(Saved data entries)
───
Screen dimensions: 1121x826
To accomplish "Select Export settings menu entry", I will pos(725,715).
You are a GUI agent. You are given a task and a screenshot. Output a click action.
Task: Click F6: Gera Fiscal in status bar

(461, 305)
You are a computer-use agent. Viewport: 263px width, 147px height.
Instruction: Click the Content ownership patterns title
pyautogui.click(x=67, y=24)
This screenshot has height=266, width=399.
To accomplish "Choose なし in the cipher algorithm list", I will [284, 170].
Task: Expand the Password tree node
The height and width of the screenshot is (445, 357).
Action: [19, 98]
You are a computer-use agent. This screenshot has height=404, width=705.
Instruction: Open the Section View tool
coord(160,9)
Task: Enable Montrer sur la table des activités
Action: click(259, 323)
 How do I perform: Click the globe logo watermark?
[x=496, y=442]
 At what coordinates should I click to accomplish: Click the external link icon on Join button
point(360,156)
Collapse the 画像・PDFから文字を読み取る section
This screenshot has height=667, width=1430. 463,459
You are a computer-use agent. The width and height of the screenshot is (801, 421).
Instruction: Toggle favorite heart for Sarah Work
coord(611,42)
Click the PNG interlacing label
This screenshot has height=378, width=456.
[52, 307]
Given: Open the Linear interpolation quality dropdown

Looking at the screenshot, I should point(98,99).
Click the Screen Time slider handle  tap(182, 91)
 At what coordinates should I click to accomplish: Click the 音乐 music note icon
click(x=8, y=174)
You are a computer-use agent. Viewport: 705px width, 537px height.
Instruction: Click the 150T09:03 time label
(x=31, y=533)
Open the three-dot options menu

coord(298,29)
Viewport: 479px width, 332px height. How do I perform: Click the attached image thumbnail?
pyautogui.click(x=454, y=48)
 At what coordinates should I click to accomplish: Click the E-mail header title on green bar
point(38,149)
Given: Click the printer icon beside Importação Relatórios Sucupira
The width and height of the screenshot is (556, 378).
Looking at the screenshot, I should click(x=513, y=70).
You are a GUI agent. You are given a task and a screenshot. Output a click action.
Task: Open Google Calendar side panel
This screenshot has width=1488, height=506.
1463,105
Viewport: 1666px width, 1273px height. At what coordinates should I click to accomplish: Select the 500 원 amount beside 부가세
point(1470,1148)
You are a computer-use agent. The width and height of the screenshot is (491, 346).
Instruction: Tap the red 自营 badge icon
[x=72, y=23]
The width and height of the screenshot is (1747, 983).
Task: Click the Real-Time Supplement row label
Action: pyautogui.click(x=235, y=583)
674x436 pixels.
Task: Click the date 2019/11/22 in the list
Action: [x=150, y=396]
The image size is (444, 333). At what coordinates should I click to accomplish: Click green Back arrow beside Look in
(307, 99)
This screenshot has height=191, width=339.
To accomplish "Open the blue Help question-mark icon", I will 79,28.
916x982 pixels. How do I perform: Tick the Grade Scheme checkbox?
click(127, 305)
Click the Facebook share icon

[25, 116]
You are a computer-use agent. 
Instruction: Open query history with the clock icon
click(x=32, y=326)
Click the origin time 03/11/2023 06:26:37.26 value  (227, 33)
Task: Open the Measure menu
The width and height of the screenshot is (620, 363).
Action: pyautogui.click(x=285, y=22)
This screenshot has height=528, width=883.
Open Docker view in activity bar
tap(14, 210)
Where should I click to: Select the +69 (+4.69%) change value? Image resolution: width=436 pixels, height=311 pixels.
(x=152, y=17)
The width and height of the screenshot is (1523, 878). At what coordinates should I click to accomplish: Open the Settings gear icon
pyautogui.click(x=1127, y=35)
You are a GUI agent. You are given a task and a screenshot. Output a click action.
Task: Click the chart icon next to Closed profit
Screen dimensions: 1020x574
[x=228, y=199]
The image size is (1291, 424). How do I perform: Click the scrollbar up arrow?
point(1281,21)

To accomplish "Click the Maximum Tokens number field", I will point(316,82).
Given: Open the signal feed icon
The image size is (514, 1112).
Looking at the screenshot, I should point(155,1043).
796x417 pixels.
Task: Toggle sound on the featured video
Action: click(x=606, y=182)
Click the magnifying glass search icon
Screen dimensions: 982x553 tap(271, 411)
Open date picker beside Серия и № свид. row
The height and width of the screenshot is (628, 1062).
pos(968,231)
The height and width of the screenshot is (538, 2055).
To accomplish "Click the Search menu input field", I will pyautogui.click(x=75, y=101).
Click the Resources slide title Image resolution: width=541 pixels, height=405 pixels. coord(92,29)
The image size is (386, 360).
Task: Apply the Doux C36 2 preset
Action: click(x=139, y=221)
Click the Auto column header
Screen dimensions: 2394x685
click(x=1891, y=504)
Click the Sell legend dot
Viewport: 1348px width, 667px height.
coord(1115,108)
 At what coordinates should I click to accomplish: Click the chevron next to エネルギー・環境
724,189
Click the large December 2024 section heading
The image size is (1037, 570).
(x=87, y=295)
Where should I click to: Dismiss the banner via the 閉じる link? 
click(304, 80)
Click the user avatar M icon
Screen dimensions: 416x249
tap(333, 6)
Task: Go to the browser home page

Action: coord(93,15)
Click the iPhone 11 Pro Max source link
───
▶ **AIM OF THE TASK**
Word for word, repeat each entry shown above.

▶ **EXERCISE OUTPUT**
Screen dimensions: 1121x826
To accomplish "Select Export settings menu entry", I will pos(725,715).
You are a GUI agent. You are given a task and a screenshot. Output a click action.
Task: Click F6: Gera Fiscal in status bar

(461, 305)
You are a computer-use agent. Viewport: 263px width, 147px height.
Instruction: Click the Content ownership patterns title
pyautogui.click(x=67, y=24)
This screenshot has height=266, width=399.
To accomplish "Choose なし in the cipher algorithm list", I will [284, 170].
Task: Expand the Password tree node
The height and width of the screenshot is (445, 357).
Action: [19, 98]
You are a computer-use agent. This screenshot has height=404, width=705.
Instruction: Open the Section View tool
coord(160,9)
Task: Enable Montrer sur la table des activités
Action: click(259, 323)
 How do I perform: Click the globe logo watermark?
[x=496, y=442]
 At what coordinates should I click to accomplish: Click the external link icon on Join button
point(360,156)
Collapse the 画像・PDFから文字を読み取る section
This screenshot has height=667, width=1430. 463,459
You are a computer-use agent. The width and height of the screenshot is (801, 421).
Instruction: Toggle favorite heart for Sarah Work
coord(611,42)
Click the PNG interlacing label
This screenshot has height=378, width=456.
[52, 307]
Given: Open the Linear interpolation quality dropdown

Looking at the screenshot, I should point(98,99).
Click the Screen Time slider handle  tap(182, 91)
 At what coordinates should I click to accomplish: Click the 音乐 music note icon
click(x=8, y=174)
You are a computer-use agent. Viewport: 705px width, 537px height.
Instruction: Click the 150T09:03 time label
(x=31, y=533)
Open the three-dot options menu

coord(298,29)
Viewport: 479px width, 332px height. How do I perform: Click the attached image thumbnail?
pyautogui.click(x=454, y=48)
 At what coordinates should I click to accomplish: Click the E-mail header title on green bar
point(38,149)
Given: Click the printer icon beside Importação Relatórios Sucupira
The width and height of the screenshot is (556, 378).
Looking at the screenshot, I should click(x=513, y=70).
You are a GUI agent. You are given a task and a screenshot. Output a click action.
Task: Open Google Calendar side panel
This screenshot has width=1488, height=506.
1463,105
Viewport: 1666px width, 1273px height. At what coordinates should I click to accomplish: Select the 500 원 amount beside 부가세
point(1470,1148)
You are a computer-use agent. The width and height of the screenshot is (491, 346).
Instruction: Tap the red 自营 badge icon
[x=72, y=23]
The width and height of the screenshot is (1747, 983).
Task: Click the Real-Time Supplement row label
Action: pyautogui.click(x=235, y=583)
674x436 pixels.
Task: Click the date 2019/11/22 in the list
Action: [x=150, y=396]
The image size is (444, 333). At what coordinates should I click to accomplish: Click green Back arrow beside Look in
(307, 99)
This screenshot has height=191, width=339.
To accomplish "Open the blue Help question-mark icon", I will 79,28.
916x982 pixels. How do I perform: Tick the Grade Scheme checkbox?
click(127, 305)
Click the Facebook share icon

[25, 116]
You are a computer-use agent. 
Instruction: Open query history with the clock icon
click(x=32, y=326)
Click the origin time 03/11/2023 06:26:37.26 value  (227, 33)
Task: Open the Measure menu
The width and height of the screenshot is (620, 363).
Action: pyautogui.click(x=285, y=22)
This screenshot has height=528, width=883.
Open Docker view in activity bar
tap(14, 210)
Where should I click to: Select the +69 (+4.69%) change value? Image resolution: width=436 pixels, height=311 pixels.
(x=152, y=17)
The width and height of the screenshot is (1523, 878). At what coordinates should I click to accomplish: Open the Settings gear icon
pyautogui.click(x=1127, y=35)
You are a GUI agent. You are given a task and a screenshot. Output a click action.
Task: Click the chart icon next to Closed profit
Screen dimensions: 1020x574
[x=228, y=199]
The image size is (1291, 424). How do I perform: Click the scrollbar up arrow?
point(1281,21)

To accomplish "Click the Maximum Tokens number field", I will point(316,82).
Given: Open the signal feed icon
The image size is (514, 1112).
Looking at the screenshot, I should point(155,1043).
796x417 pixels.
Task: Toggle sound on the featured video
Action: click(x=606, y=182)
Click the magnifying glass search icon
Screen dimensions: 982x553 tap(271, 411)
Open date picker beside Серия и № свид. row
The height and width of the screenshot is (628, 1062).
pos(968,231)
The height and width of the screenshot is (538, 2055).
To accomplish "Click the Search menu input field", I will pyautogui.click(x=75, y=101).
Click the Resources slide title Image resolution: width=541 pixels, height=405 pixels. coord(92,29)
The image size is (386, 360).
Task: Apply the Doux C36 2 preset
Action: click(x=139, y=221)
Click the Auto column header
Screen dimensions: 2394x685
click(x=1891, y=504)
Click the Sell legend dot
Viewport: 1348px width, 667px height.
coord(1115,108)
 At what coordinates should I click to accomplish: Click the chevron next to エネルギー・環境
724,189
Click the large December 2024 section heading
The image size is (1037, 570).
(x=87, y=295)
Where should I click to: Dismiss the banner via the 閉じる link? 
click(304, 80)
Click the user avatar M icon
Screen dimensions: 416x249
tap(333, 6)
Task: Go to the browser home page

Action: coord(93,15)
Click the iPhone 11 Pro Max source link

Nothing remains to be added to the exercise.